Dem Studenten wird unter anderem Datenmissbrauch vorgeworfen. Sein Computer wurde beschlagnahmt. Die Steuerbehörde teilte mit, sie arbeite mit Hochdruck daran, die Sicherheitslücke zu schließen.

"Heartbleed" (Herzbluten) war vor einer Woche bekannt geworden und wird inzwischen repariert. Die Lücke ermöglichte Angreifern den Zugriff auf sehr begrenzte Teile des Arbeitsspeichers von Rechnern. Die betroffene Verschlüsselungssoftware OpenSSL wird weltweit bei zahlreichen Websites und E-Mail-Servern verwendet, um sicherheitsrelevante Dateneingaben wie Passwörter zu verschlüsseln. Dazu gehören auch bekannte soziale Netzwerke. Schätzungen zufolge nutzt etwa die Hälfte aller Websites weltweit OpenSSL.

Sicherheitslücke noch nicht überall geschlossen

Einige Internetdienste haben die gravierende Sicherheitslücke "Heartbleed" noch immer nicht geschlossen. Das betreffe besonders kleinere Webseiten, warnte das Bundesamt für Sicherheit in der Informationstechnik (BSI) in Bonn am Mittwoch. Einzelne Dienste nannte die Behörde nicht. Um die Lücke zu schließen, müssen Betreiber von Webdiensten eine neue Version von OpenSSL auf ihren Servern installieren. Das hätten viele kleine Anbieter bisher versäumt, warnte das BSI.

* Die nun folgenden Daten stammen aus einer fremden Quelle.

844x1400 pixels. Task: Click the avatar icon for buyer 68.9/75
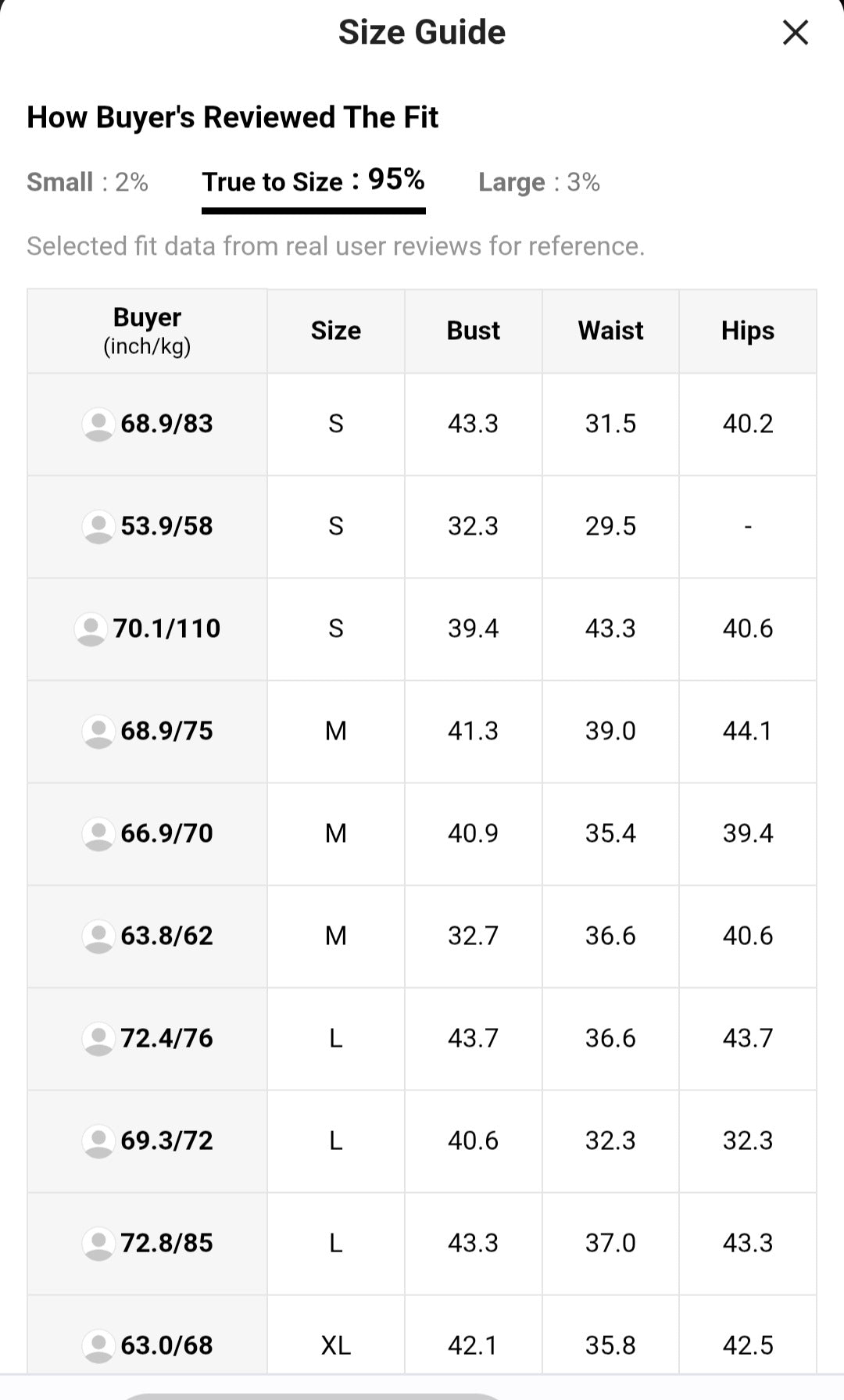pos(98,732)
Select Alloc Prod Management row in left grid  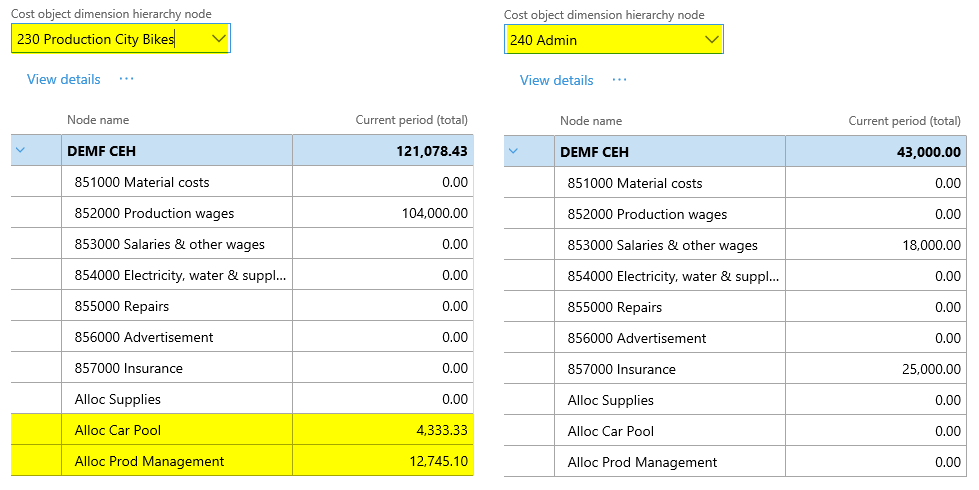[149, 461]
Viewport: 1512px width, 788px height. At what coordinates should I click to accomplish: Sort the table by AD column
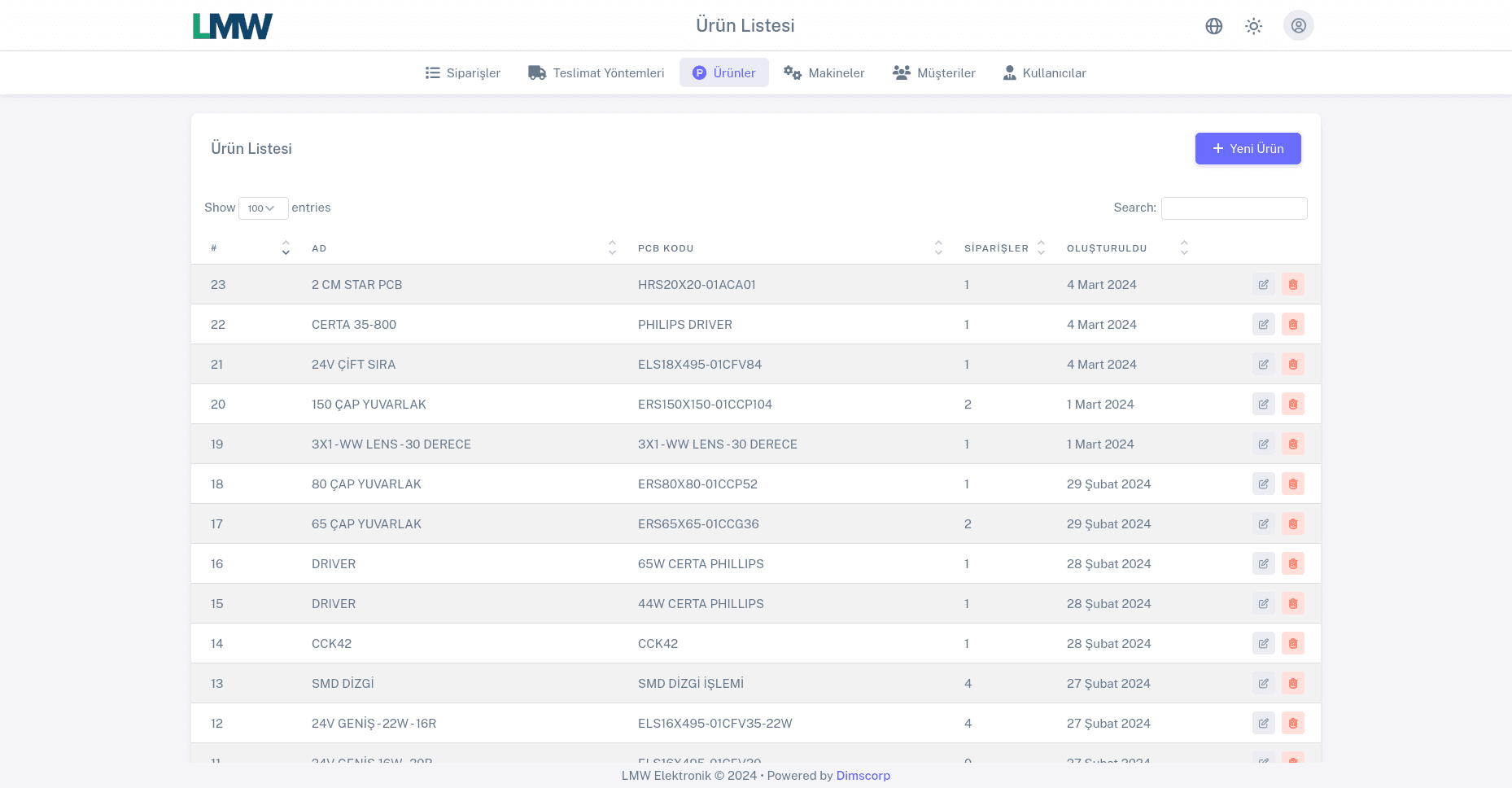319,248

Das sei besonders kritisch, denn Angreifer hätten sich mittlerweile gezielt auf die Suche nach verwundbaren Diensten begeben. Besonders E-Mail-Dienste würden ins Visier genommen. Das BSI empfahl daher, Server für E-Mails, Video- oder Telefonkonferenzen auf die Lücke zu überprüfen und sie gegebenenfalls zu schließen. Auch in manchen Routern, die eine Verbindung ins Internet herstellen, sei der Fehler noch zu finden. Sobald betroffene Online-Dienste die Lücke geschlossen haben, sollten Verbraucher ihre Passwörter ändern, raten Experten.